DETAILED DECRIPTION OF THE PREFERRED EMBODIMENTS
 In order to visualize the relative position of a delayed coker in a typical refinery, FIG. 1 is a schematic representation of a refinery where the bottoms of a coker fractionator, together with recycled vapor from the coking drums fed to the coker fractionator, are used as a feedstock to the coking drums. As previously explained the coking drums are batch process equipment, in an otherwise continuous process, such that a switch valve is used to divert the coking drum feedstock to one or the other of two coking drums, such that one can be filling and making coke, while the other has formed coke being removed therefrom.
 The basic flow diagram of a coking operation is shown in FIG. 2. What is heretofore unknown, or possible to only approximate, is what type of coke will be produced in the coking drums.
 Therefore, acccording to a first embodiment of the invention, various feedstocks to a coking operation are analyzed by an S-value machine. The S-value machine analyzes various crude oils to see if they are compatible for blending. However, according to the present invention, the parameters, S, generated by an S-value machine of varied feedstocks are plotted against various feedstocks (containing the ratio of Aromatic Carbon divided by the Sum of heteroatoms (N+S+O) indicated).
 Therefore for feedstocks identified as Maralargo, Zuatta, BCF17, Castilla, Merey, Dalia, Kissanje Resid, and Albacore Resid, in FIG. 3, (having corresponding ratios of aromatic carbon divided by the sum of heteroatoms (N+S+O)), the resulting S-values show that shot coke will primarily be produced while sponge coke will decrease, as plotted.

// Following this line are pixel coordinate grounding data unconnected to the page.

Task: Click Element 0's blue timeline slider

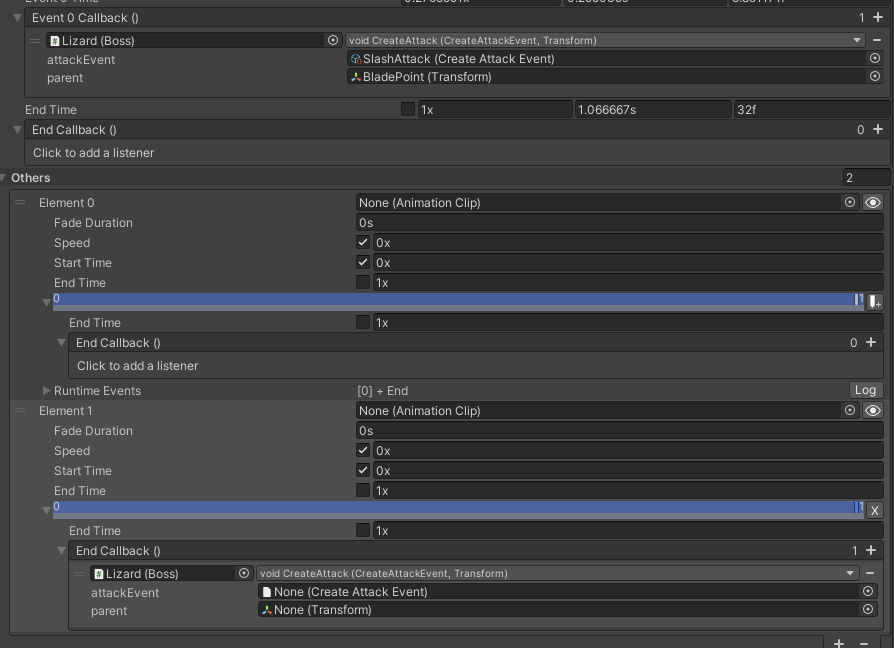Action: [450, 297]
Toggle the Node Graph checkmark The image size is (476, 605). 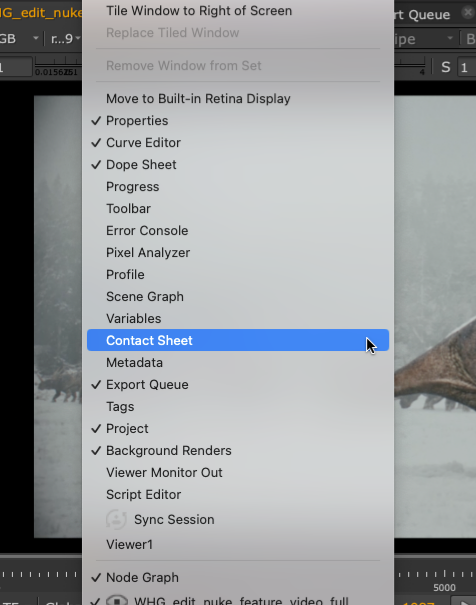pyautogui.click(x=238, y=577)
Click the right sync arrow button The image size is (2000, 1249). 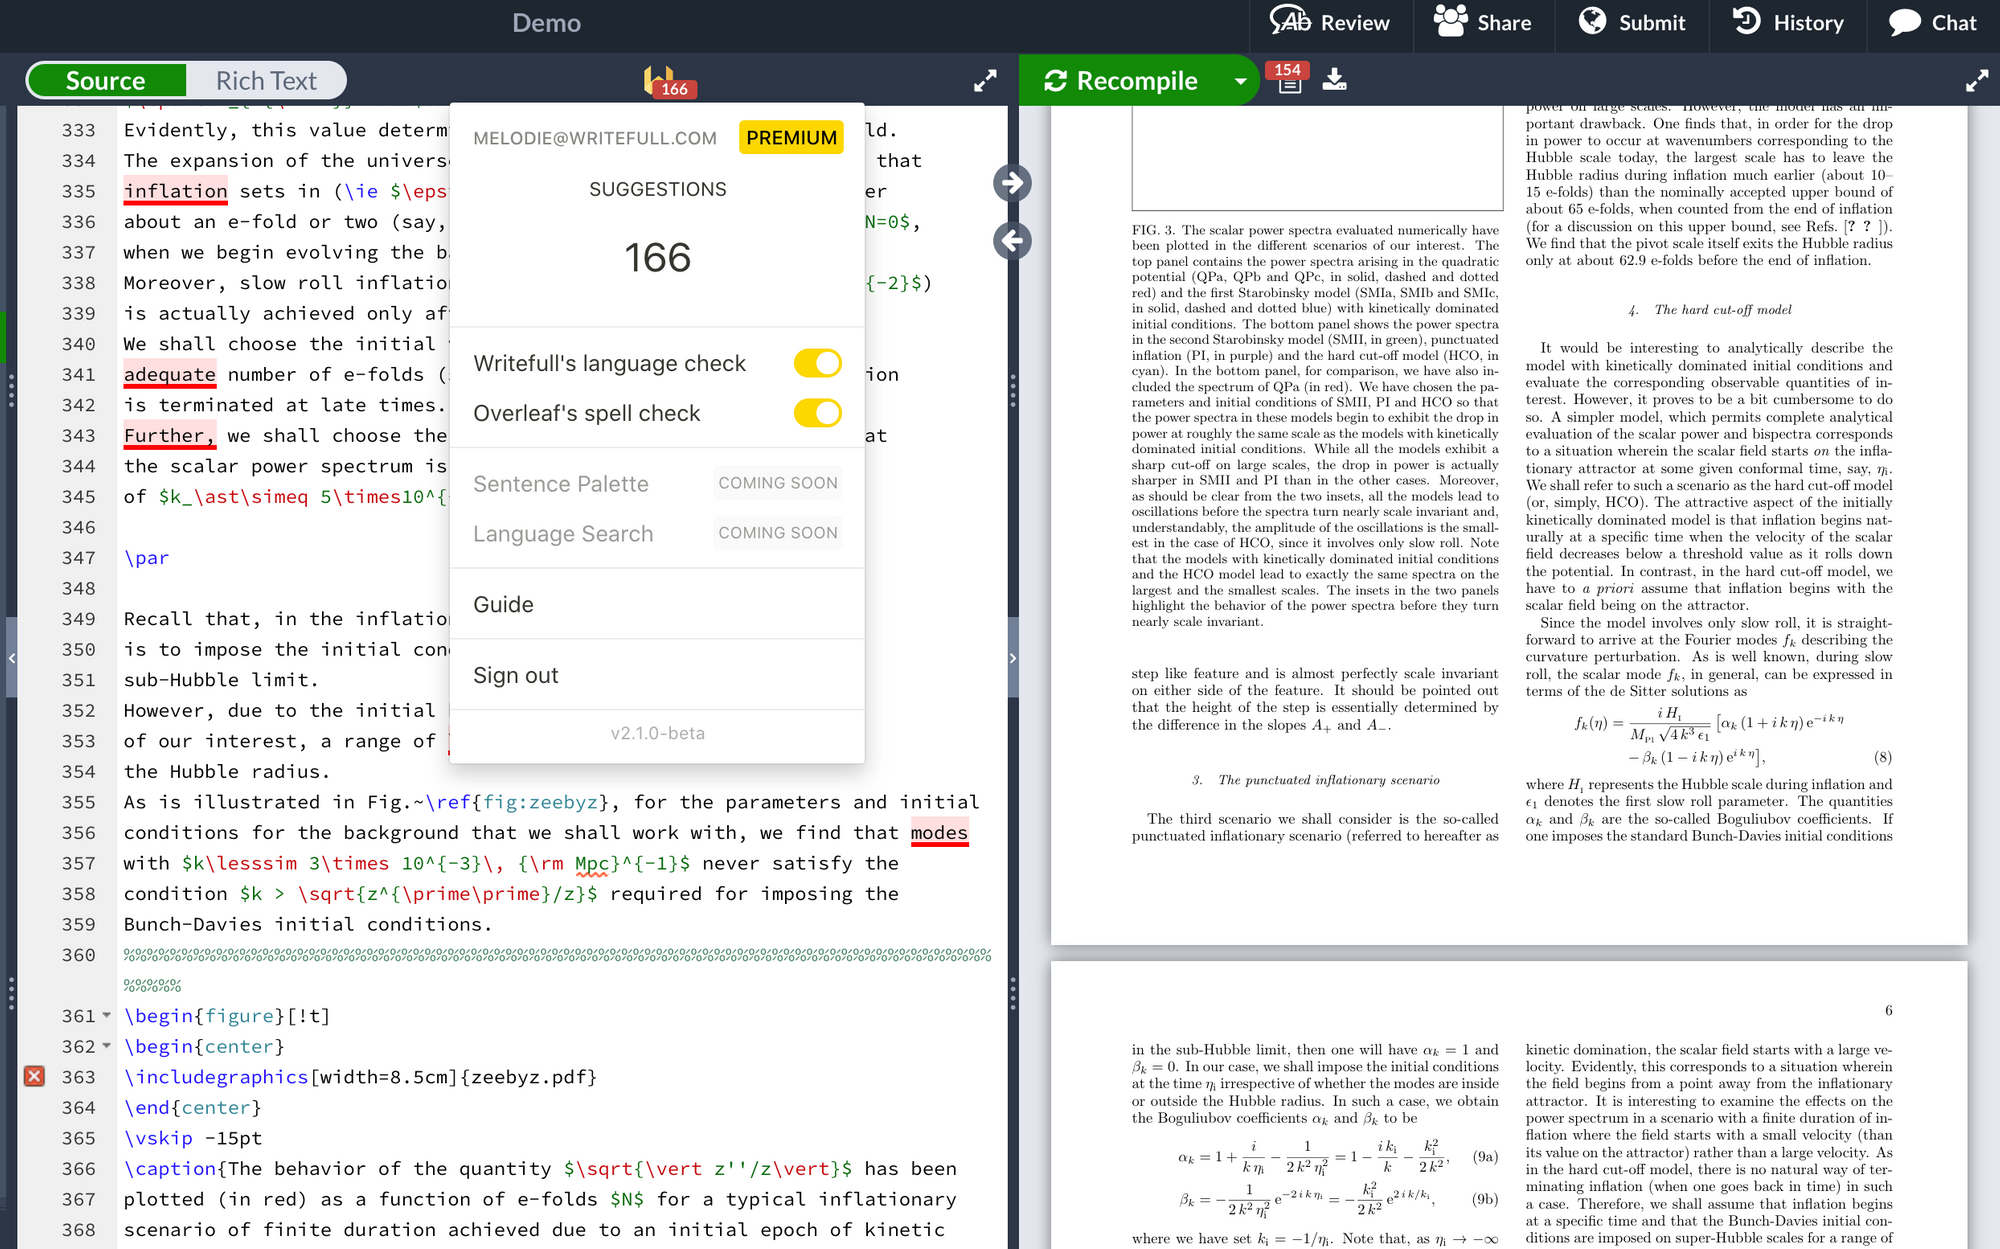pyautogui.click(x=1012, y=184)
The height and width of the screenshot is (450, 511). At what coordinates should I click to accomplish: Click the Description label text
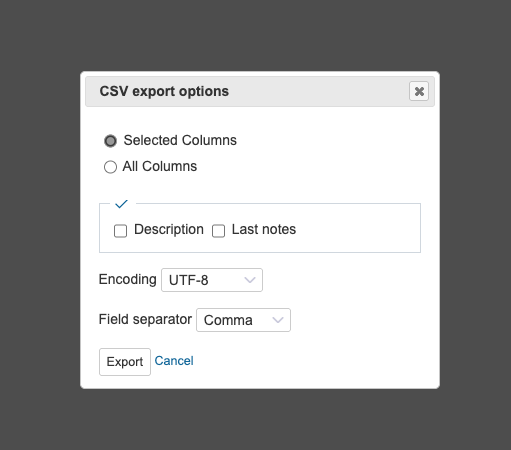pos(169,229)

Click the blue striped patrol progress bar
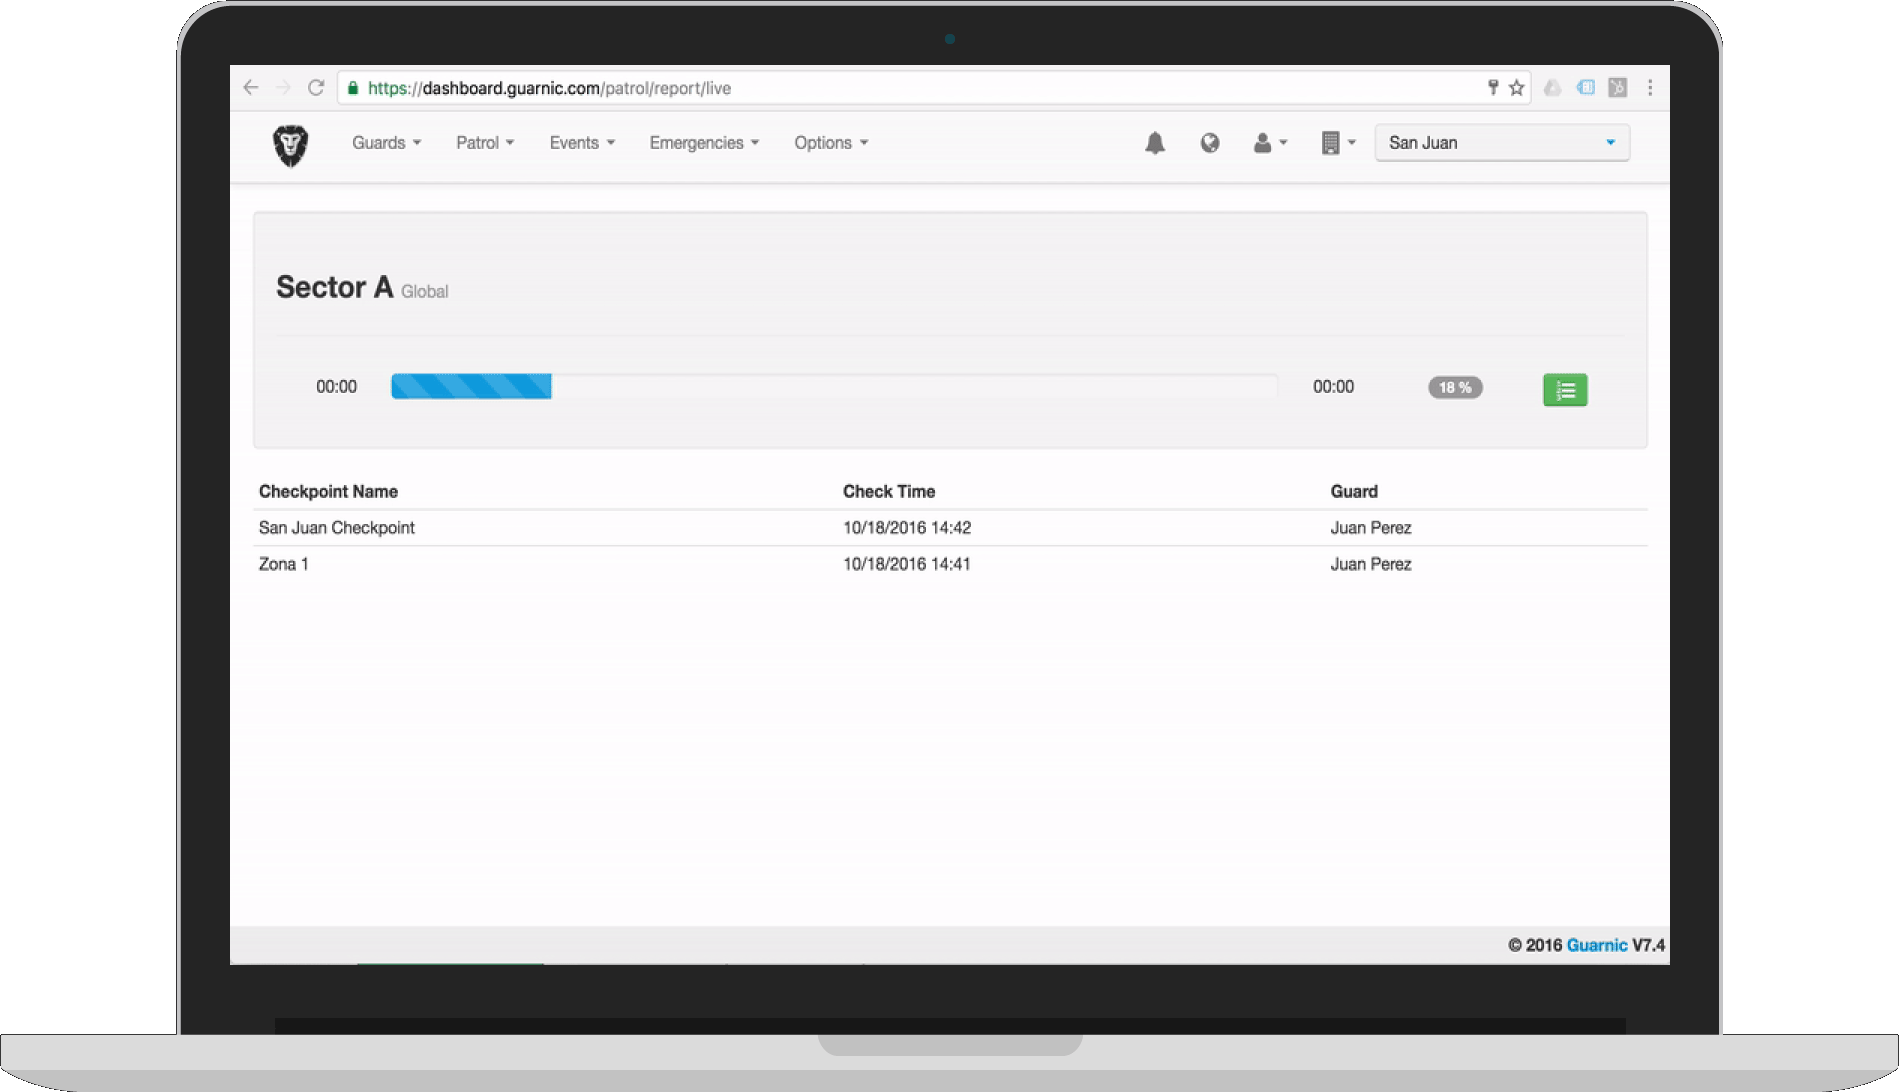pyautogui.click(x=471, y=387)
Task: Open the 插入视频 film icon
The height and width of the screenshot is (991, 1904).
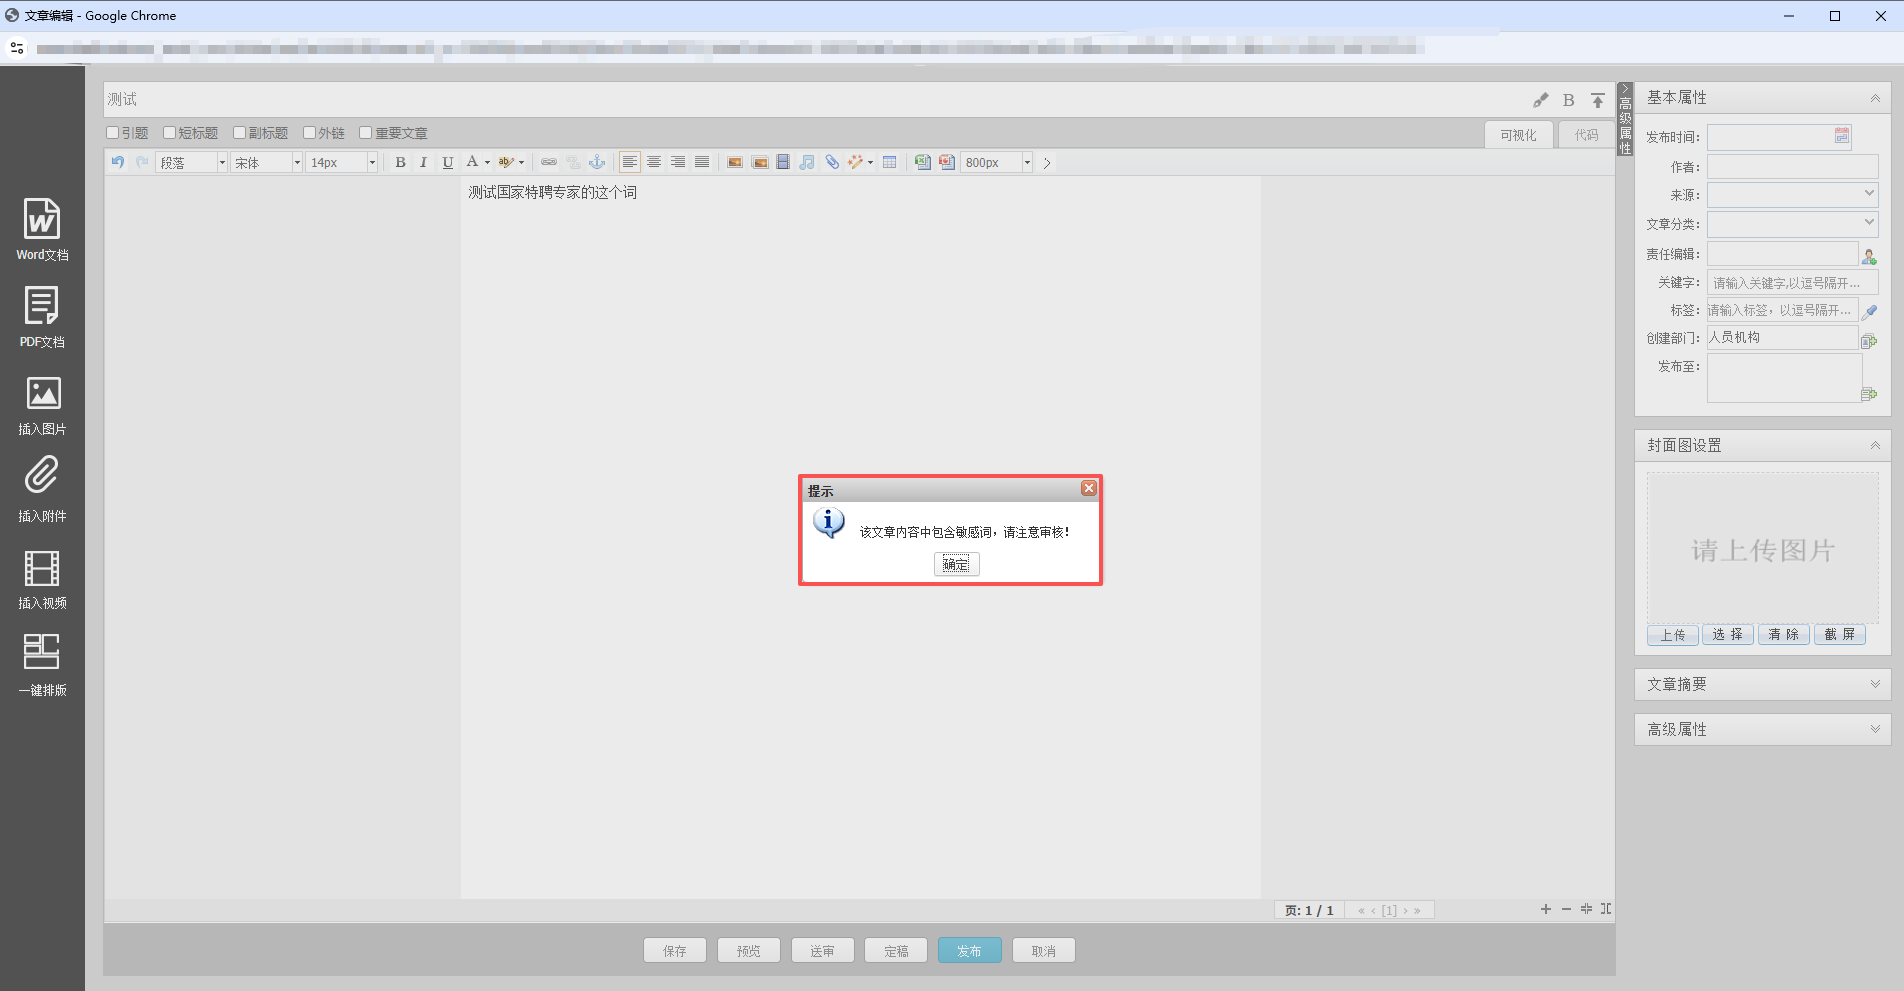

 It will know be possible to predict the type of coke produced in a delayed coker by knowing the S-value generated by an S-value machine for any given feedstock.
 In a second emodiment according to the invention, it will be possible to use a delayed coking apparatus to produce the desired morphology of coke.
 Thus, it will be evident to those reading the present disclosure to modify the same to suit their particular feedstocks, coking drum design and S-value machine available, without departing from the spirit or scope of the invention claimed in the appended claims.
 In order to determine the type of coke from a process, the following protocol can be carried out. A sample of vacuum resid is obtained from either a process stream from a refinery or from a distilled sample of crude oil such as Merey, BCF-17, Maralago, and Castilla.
 Three different quantities of the vacuum resid are measured out and the samples placed into containment cells. The samples are often solid at room temperature, accordingly, the sample may require heating and thus may be warm before taking a measurement.
 Approximately 10 ml of toluene is added to each of the cells and the sample is refluxed for a minimum of 2 hours at elevated temperature (approximately 200° F.).
 Once the sample has been refluxed for 2 hours, allow sample is cooled to room temperature and the cells are placed into the sample holder.
 The probes of the S value machine are gently placed into the samples in the S-value machine for processing.
 Once processing begins, heptane is fed to the individual cells. Heptane will continue to be fed until the probe detects flocculation within the sample.
 After all of the samples have flocculated, the test is complete.
 The S-value machine with the help of software calculates the values of S, Sa, and So. S represents the global stability of the sample. Sa is the peptizing of an asphaltene to remain colloidal dispersed, and So is the power of peptization of the residual fuel medium.
 The value of S can be used to determine what kind of coke a vacuum resid will typically form. This information can be determined by comparing the value of S to the information in FIG. 3. Additionally, the Salues provided in FIG. 3 were obtained using the above noted procedure.